--- Passage to read ---
What is Agile and how to use this method?

Category: Blog, IT solutions, Management

It’s 2001, and numerous companies around the world are beginning to realize the potential of computers. New programs, applications and tools are being developed at a blistering pace, and manufacturers are doing what they can to deliver the right products as quickly as possible. There is one problem, however. The waiting time to deliver solutions can drag on for years. And as a result, the original order may have been time-barred. By the time the product was finished, it was no longer needed at all, or needed a complete redesign. Fortunately, in February 2001, a revolution in thinking took place. A dozen representatives of the IT world met together at the Snowbird resort in the United States to solve the problem in running projects once and for all. And they succeeded. “The Manifesto for Agile Software Development,” as the result of their work, has since become a common standard for running projects, whose principles and values are adhered to by about 97% of IT companies.

What is Agile?

Many people ask themselves – Agile, what is it? Agile, in a nutshell, means working based on common sense and doing things with sense. It is an approach to a project in which, instead of creating a solution from start to finish according to the original recommendations, we divide our work into segments, after which we contact the client for feedback. Working this way allows us to make corrections and changes more easily, focusing on creating the best possible product instead of a product as close to the order as possible.

Agile Manifesto

Manifesto content:

As a result of our work, we began to value more:

  • People and interactions from processes and tools.
  • Working software from detailed documentation.
  • Customer collaboration from contract negotiations.
  • Responding to change from executing the set plan.
---
• _Direction_
Reproduce the article on Agile above in full, word for word, from its title through its final line.
--- Records shown ---
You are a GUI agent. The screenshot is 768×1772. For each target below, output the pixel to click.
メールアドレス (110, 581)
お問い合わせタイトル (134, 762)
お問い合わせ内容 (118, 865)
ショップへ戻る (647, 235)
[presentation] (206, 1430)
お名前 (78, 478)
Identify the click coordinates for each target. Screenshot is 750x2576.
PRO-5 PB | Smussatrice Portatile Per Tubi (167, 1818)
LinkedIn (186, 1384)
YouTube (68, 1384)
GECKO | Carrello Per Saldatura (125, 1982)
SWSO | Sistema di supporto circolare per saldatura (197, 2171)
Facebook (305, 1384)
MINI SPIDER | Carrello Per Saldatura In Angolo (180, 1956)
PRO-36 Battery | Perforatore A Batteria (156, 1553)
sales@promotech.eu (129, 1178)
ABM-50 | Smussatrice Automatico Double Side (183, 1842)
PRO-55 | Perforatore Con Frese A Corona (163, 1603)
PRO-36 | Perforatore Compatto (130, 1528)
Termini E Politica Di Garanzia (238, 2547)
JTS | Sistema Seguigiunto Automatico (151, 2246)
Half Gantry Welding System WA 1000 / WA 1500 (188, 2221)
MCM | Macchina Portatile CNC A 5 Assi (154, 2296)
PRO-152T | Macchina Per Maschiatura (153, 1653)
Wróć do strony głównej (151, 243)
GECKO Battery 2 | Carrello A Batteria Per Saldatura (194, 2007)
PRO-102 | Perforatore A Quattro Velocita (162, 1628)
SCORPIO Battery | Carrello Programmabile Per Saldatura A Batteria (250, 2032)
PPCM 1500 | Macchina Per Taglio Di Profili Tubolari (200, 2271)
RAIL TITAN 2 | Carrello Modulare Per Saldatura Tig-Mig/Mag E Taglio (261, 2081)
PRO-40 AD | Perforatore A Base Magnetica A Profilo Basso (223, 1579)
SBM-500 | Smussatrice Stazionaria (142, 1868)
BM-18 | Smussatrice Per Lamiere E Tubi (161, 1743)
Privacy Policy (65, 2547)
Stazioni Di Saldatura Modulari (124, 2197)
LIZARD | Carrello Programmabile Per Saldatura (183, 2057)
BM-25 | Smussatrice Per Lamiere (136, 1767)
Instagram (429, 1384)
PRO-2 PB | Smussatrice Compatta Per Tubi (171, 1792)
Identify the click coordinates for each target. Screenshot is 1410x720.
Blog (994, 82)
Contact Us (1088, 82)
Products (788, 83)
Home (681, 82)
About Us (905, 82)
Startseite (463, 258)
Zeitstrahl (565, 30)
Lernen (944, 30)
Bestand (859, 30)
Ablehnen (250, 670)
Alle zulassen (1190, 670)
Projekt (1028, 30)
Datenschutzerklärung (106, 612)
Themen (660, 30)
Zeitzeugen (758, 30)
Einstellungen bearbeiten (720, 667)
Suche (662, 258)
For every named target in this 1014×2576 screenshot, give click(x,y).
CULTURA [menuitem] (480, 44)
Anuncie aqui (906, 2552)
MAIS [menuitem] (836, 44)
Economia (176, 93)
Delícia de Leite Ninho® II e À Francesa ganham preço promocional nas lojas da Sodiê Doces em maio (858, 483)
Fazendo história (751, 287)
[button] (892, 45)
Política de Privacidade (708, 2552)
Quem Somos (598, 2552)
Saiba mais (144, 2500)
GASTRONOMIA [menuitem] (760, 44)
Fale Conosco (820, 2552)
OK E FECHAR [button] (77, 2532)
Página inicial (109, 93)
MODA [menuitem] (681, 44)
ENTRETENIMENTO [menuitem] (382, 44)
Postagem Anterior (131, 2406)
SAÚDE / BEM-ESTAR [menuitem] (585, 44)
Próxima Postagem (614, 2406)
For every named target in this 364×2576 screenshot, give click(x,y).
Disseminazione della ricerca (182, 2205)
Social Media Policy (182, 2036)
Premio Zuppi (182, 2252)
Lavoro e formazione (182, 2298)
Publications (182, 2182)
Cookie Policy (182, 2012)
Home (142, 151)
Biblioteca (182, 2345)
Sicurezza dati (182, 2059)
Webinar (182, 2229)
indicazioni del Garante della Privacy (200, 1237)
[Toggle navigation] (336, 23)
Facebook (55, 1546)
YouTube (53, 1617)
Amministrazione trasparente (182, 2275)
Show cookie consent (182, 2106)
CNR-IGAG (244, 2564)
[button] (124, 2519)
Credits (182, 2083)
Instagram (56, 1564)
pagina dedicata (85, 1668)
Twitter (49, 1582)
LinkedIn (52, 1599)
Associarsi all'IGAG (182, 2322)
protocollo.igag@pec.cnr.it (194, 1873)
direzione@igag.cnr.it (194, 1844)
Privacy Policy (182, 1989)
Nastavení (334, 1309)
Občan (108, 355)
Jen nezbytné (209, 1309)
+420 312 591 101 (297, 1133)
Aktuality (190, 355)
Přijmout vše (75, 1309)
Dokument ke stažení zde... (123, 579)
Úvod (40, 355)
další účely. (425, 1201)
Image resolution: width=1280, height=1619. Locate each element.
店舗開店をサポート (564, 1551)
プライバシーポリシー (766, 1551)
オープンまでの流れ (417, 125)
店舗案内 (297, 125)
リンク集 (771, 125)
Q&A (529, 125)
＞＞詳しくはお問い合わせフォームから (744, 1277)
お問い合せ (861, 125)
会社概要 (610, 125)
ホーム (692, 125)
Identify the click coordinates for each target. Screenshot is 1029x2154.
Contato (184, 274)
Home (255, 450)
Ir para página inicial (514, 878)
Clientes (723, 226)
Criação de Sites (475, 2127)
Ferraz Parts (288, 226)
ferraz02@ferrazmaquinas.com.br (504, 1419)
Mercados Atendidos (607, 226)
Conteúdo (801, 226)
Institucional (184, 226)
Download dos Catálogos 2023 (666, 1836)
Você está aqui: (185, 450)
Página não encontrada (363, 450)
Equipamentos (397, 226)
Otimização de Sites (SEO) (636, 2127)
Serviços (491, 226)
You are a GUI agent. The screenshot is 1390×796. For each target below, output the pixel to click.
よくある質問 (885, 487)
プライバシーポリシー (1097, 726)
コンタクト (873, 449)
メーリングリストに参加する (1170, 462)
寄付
---
• _Exercise solution_
What is Agile and how to use this method?

Category: Blog, IT solutions, Management

It’s 2001, and numerous companies around the world are beginning to realize the potential of computers. New programs, applications and tools are being developed at a blistering pace, and manufacturers are doing what they can to deliver the right products as quickly as possible. There is one problem, however. The waiting time to deliver solutions can drag on for years. And as a result, the original order may have been time-barred. By the time the product was finished, it was no longer needed at all, or needed a complete redesign. Fortunately, in February 2001, a revolution in thinking took place. A dozen representatives of the IT world met together at the Snowbird resort in the United States to solve the problem in running projects once and for all. And they succeeded. “The Manifesto for Agile Software Development,” as the result of their work, has since become a common standard for running projects, whose principles and values are adhered to by about 97% of IT companies.

What is Agile?

Many people ask themselves – Agile, what is it? Agile, in a nutshell, means working based on common sense and doing things with sense. It is an approach to a project in which, instead of creating a solution from start to finish according to the original recommendations, we divide our work into segments, after which we contact the client for feedback. Working this way allows us to make corrections and changes more easily, focusing on creating the best possible product instead of a product as close to the order as possible.

Agile Manifesto

Manifesto content:

As a result of our work, we began to value more:

  • People and interactions from processes and tools.
  • Working software from detailed documentation.
  • Customer collaboration from contract negotiations.
  • Responding to change from executing the set plan.